Unberücksichtigt lässt die neue Reihe derweil die französische psychoanalytische Schule mit ihrer theoretischen und klinischen Ausrichtung auf Sprache und Sprechen. Wo sie doch einmal Erwähnung findet, unterlaufen den Autoren groteske Irrtümer: Nach Gödde und Buchholz habe der »bedeutende Franzosen« Jacques Lacan darauf bestanden, »dass die Sprache es sei, die das Unbewusste mitteile« und adjustieren wie folgt: »Wir können nur die winzige Korrektur anbringen, dass es das ›Sprechen‹ ist, also die resonante Konversion zwischen Beteiligten.« Grundsätzlich leidet die Reihe an ihrer zu unkritischen Ausrichtung an neueren neurobiologischen Erklärungsmodellen, die eine Renaturalisierung der Psyche und auch der Psychoanalyse befördert. Welch ein modernistischer Irrtum!
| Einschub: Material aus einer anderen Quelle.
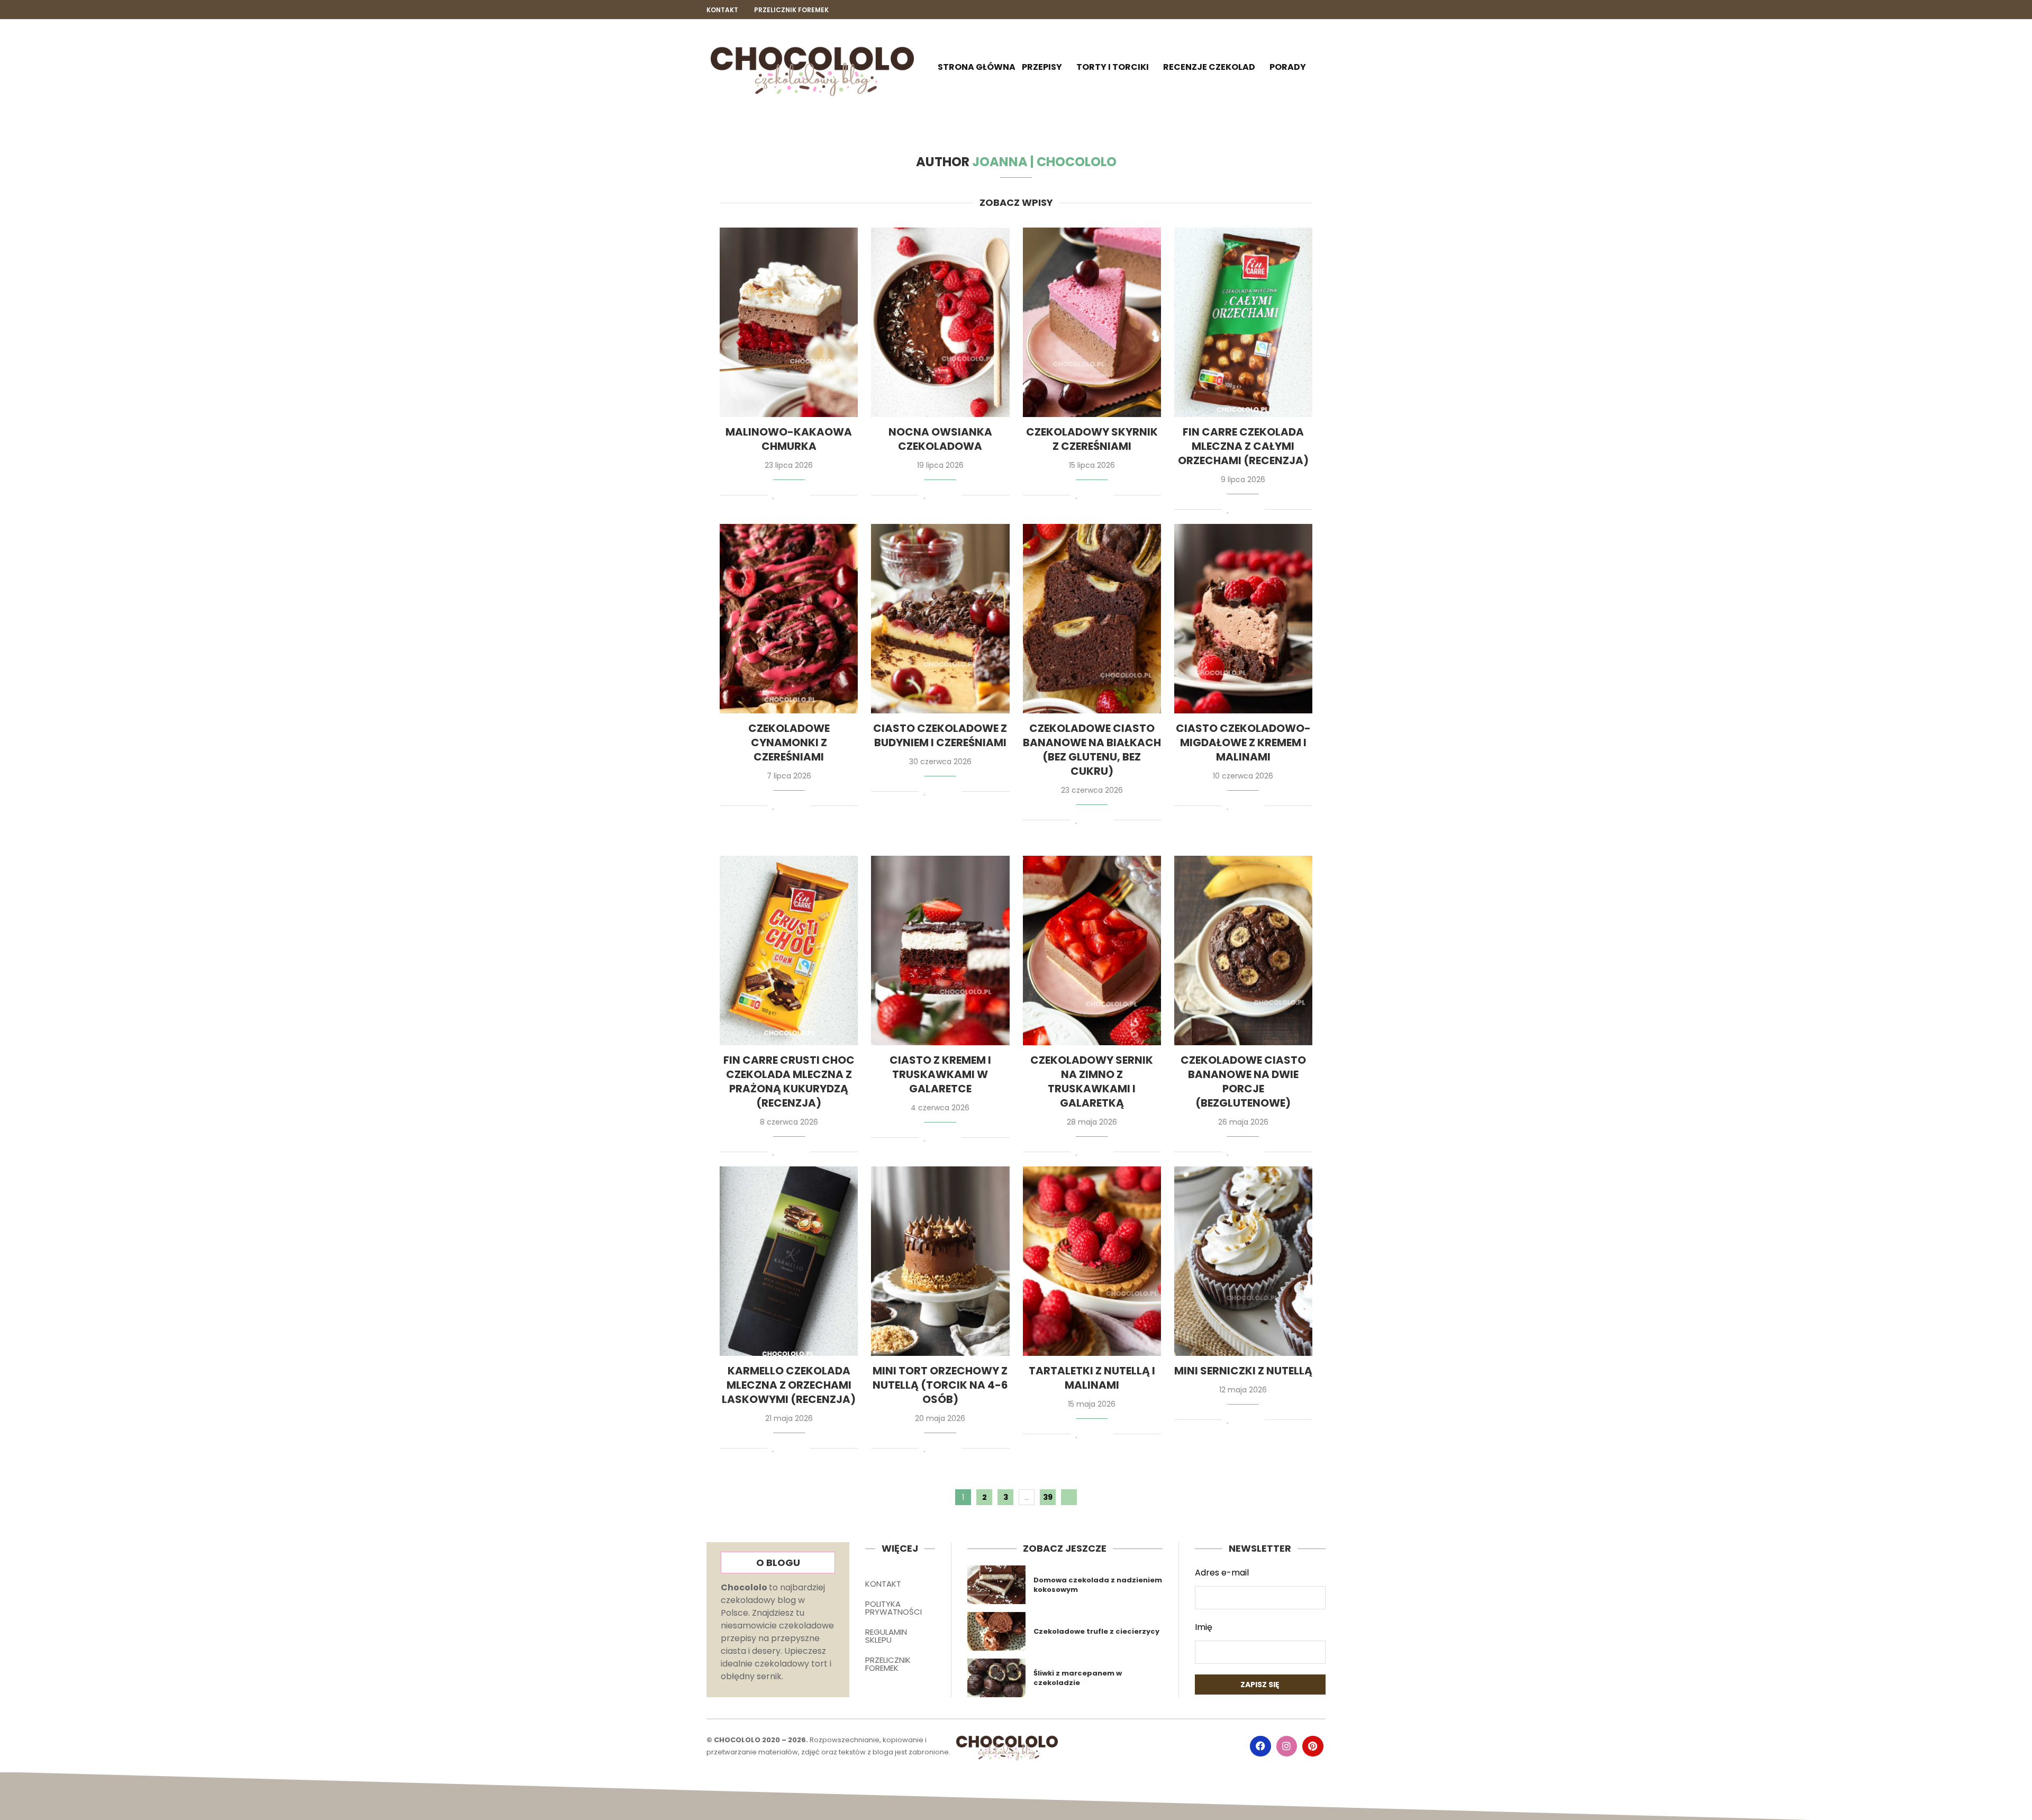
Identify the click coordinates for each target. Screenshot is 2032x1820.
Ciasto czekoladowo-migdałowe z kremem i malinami (1243, 742)
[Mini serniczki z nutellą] (1243, 1261)
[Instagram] (1303, 9)
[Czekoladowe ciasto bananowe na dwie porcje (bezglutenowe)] (1243, 950)
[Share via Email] (803, 496)
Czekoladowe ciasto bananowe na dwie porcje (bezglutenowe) (1243, 1081)
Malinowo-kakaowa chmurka (788, 439)
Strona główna (976, 67)
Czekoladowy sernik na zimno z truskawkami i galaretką (1091, 1081)
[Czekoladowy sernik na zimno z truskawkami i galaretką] (1092, 950)
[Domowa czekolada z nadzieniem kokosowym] (996, 1584)
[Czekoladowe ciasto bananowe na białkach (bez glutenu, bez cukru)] (1092, 618)
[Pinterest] (1321, 9)
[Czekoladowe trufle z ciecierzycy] (996, 1631)
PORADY (1287, 67)
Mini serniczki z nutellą (1243, 1370)
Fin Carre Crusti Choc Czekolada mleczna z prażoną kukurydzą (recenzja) (789, 1081)
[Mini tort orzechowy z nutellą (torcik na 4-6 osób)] (940, 1261)
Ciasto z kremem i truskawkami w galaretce (940, 1074)
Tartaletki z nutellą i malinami (1092, 1377)
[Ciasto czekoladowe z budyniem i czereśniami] (940, 618)
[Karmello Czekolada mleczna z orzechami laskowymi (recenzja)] (789, 1261)
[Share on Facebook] (784, 496)
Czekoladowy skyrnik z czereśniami (1092, 439)
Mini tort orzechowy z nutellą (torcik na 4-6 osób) (940, 1385)
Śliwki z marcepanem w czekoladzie (1077, 1678)
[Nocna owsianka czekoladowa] (940, 322)
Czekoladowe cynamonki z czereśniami (789, 742)
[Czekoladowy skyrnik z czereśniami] (1092, 322)
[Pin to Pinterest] (793, 496)
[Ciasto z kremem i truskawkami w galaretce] (940, 950)
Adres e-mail (1222, 1573)
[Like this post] (773, 496)
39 (1048, 1497)
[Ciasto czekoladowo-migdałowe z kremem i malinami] (1243, 618)
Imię (1203, 1627)
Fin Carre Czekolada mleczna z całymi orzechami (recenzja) (1243, 446)
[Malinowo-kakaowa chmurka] (789, 322)
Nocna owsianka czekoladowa (940, 439)
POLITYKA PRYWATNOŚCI (893, 1608)
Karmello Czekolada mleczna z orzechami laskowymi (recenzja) (789, 1385)
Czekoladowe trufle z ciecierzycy (1096, 1631)
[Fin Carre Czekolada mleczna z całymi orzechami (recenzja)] (1243, 322)
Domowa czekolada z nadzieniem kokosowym (1097, 1585)
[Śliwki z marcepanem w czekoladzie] (996, 1678)
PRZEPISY (1042, 67)
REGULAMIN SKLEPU (886, 1636)
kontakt (722, 9)
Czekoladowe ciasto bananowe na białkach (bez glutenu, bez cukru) (1092, 749)
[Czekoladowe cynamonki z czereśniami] (789, 618)
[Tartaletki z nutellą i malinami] (1092, 1261)
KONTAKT (883, 1584)
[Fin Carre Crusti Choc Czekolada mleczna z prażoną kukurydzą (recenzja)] (789, 950)
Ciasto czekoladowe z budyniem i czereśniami (940, 735)
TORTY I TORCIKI (1112, 67)
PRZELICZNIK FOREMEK (888, 1664)
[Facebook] (1285, 9)
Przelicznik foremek (791, 9)
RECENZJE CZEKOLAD (1209, 67)
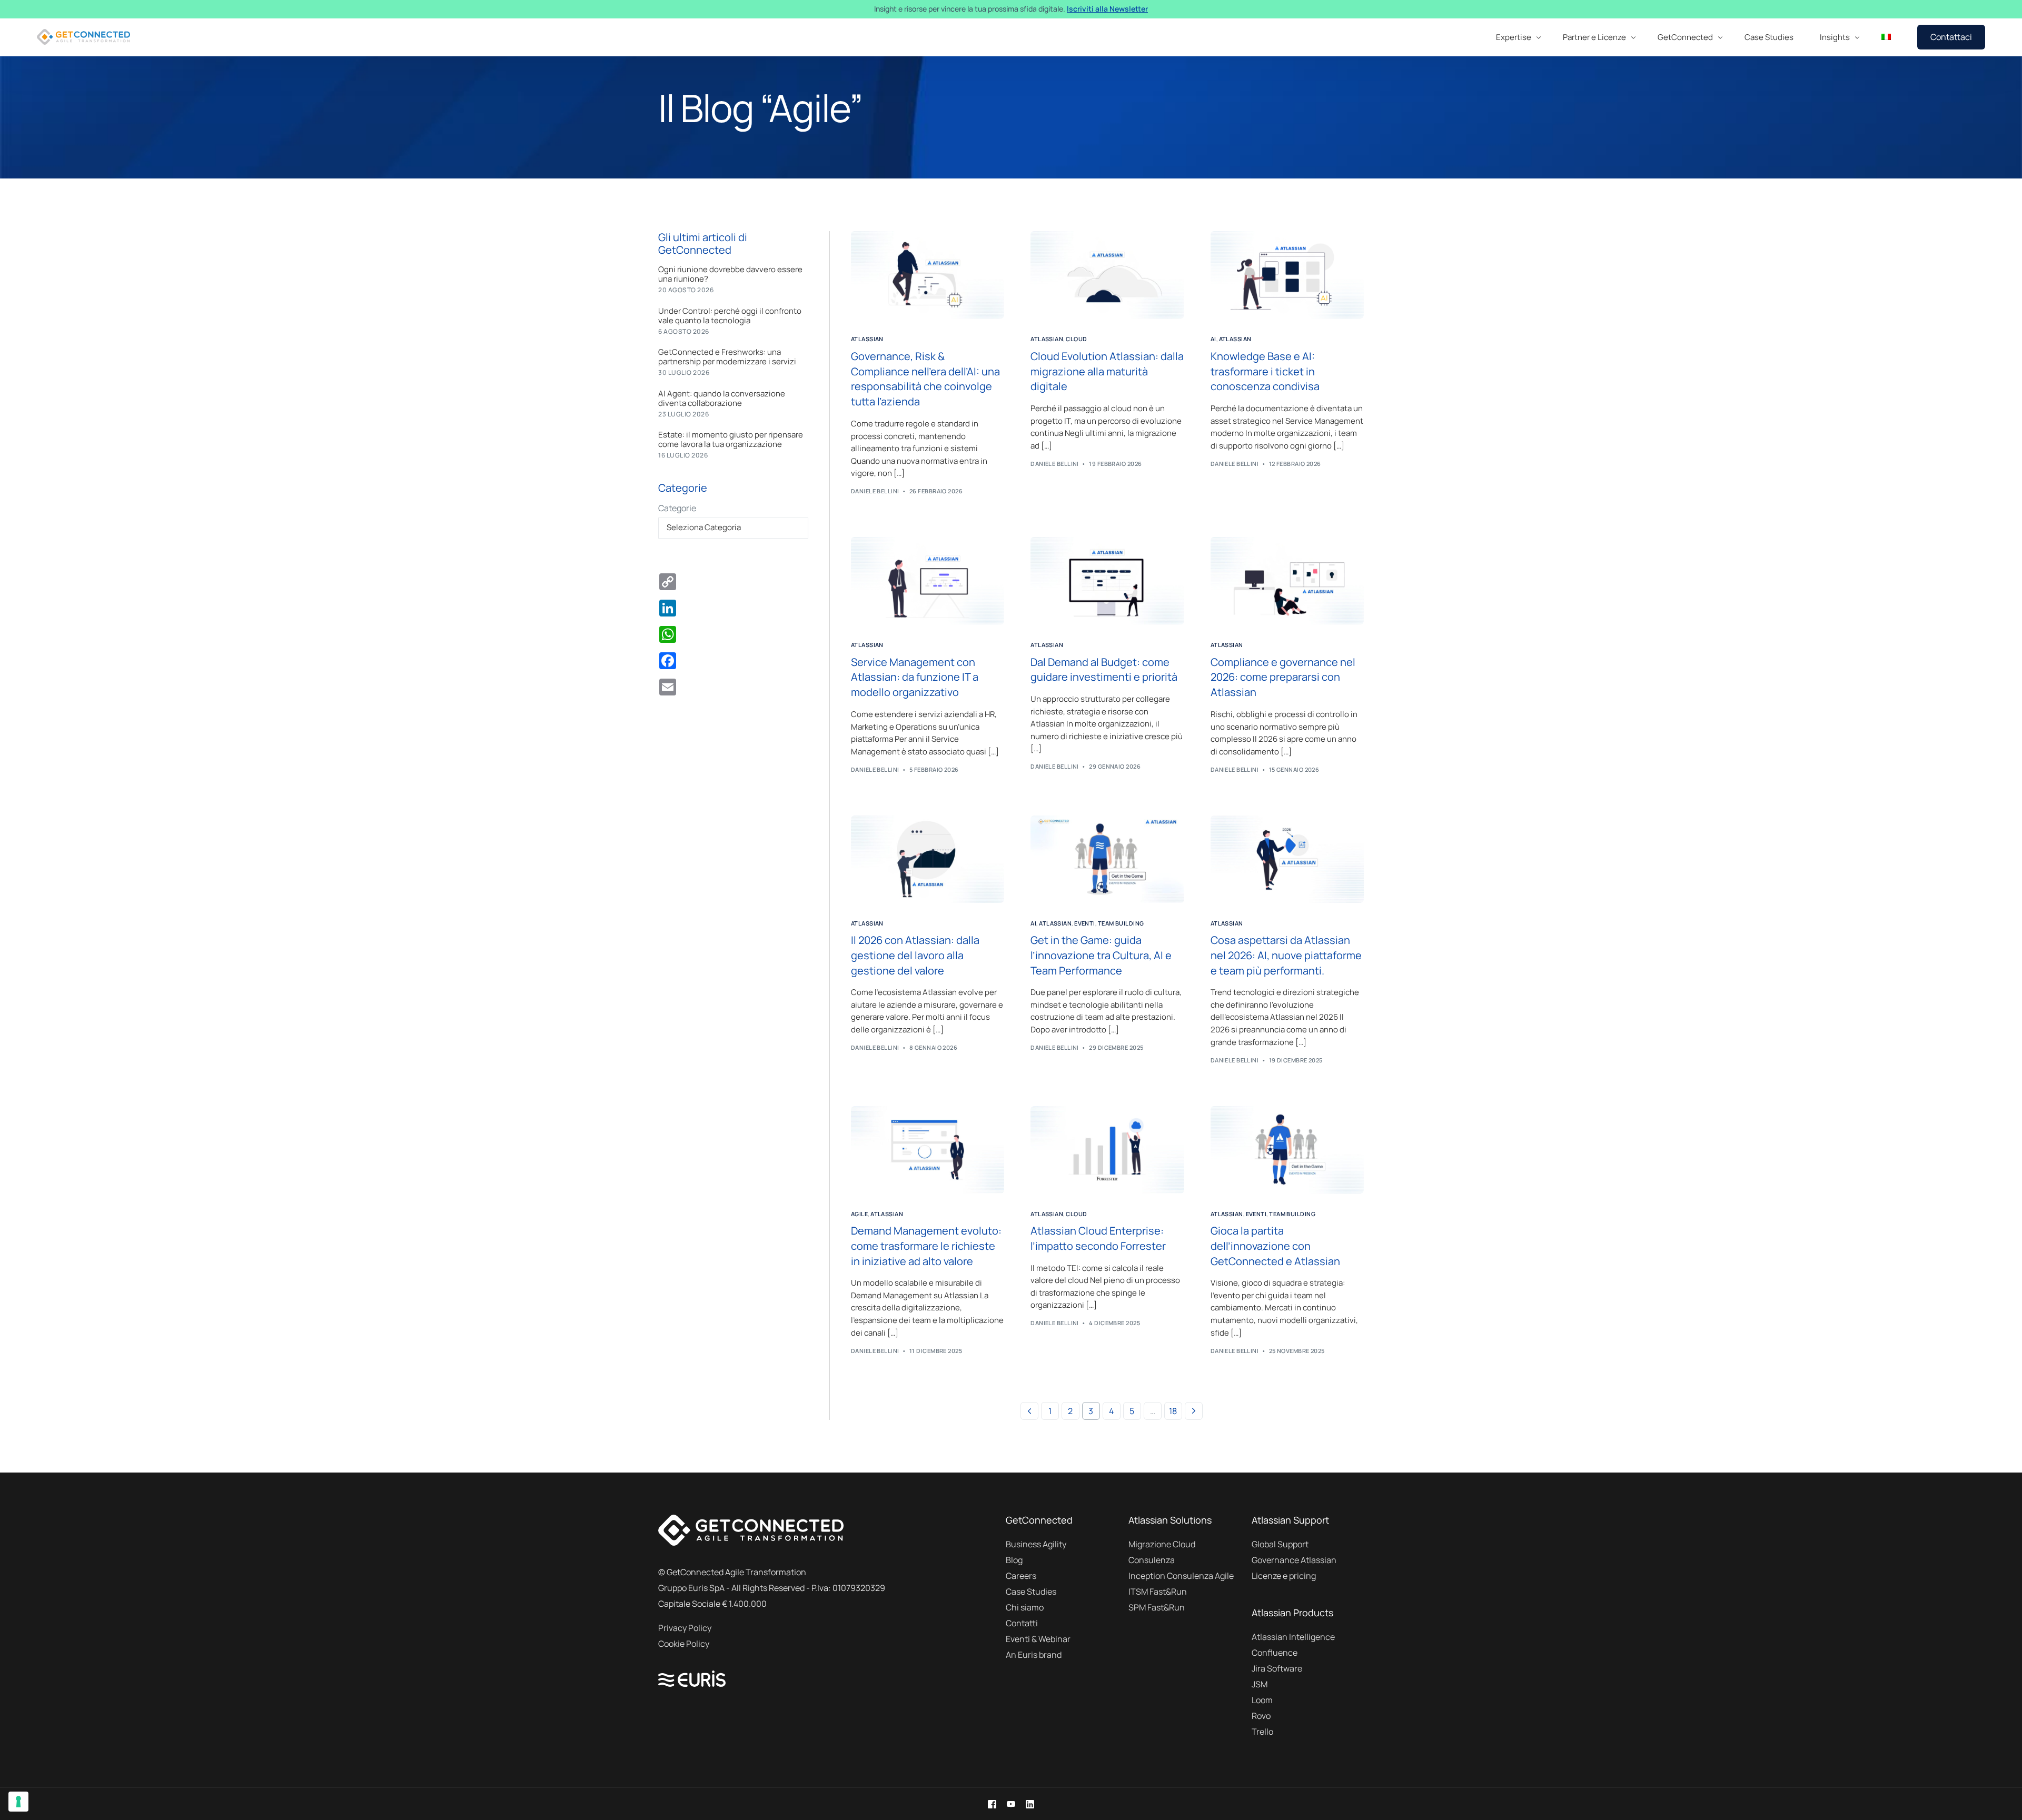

Jene Konzepte, die versuchen, menschliche Phänomene auf die Natur- und Tierwelt zurückzuführen, übersehen die Relevanz aller Kulturbildungen für den Menschen, vorrangig seine Fähigkeit zu Sprache und Sublimierung. Ob ein Individuum als Erwachsener neurotisch wird oder »normal«, kann aus klassisch psychoanalytischer Sicht niemals mit einer Stoffwechselstörung des Gehirns oder Schwankungen im Neurotransmitterhaushalt erklärt werden. Die Wahrheit, um deren Auffindung es der Psychoanalyse immer noch gelegen ist, gehört daher ins Unbewusste und nur zu ihm.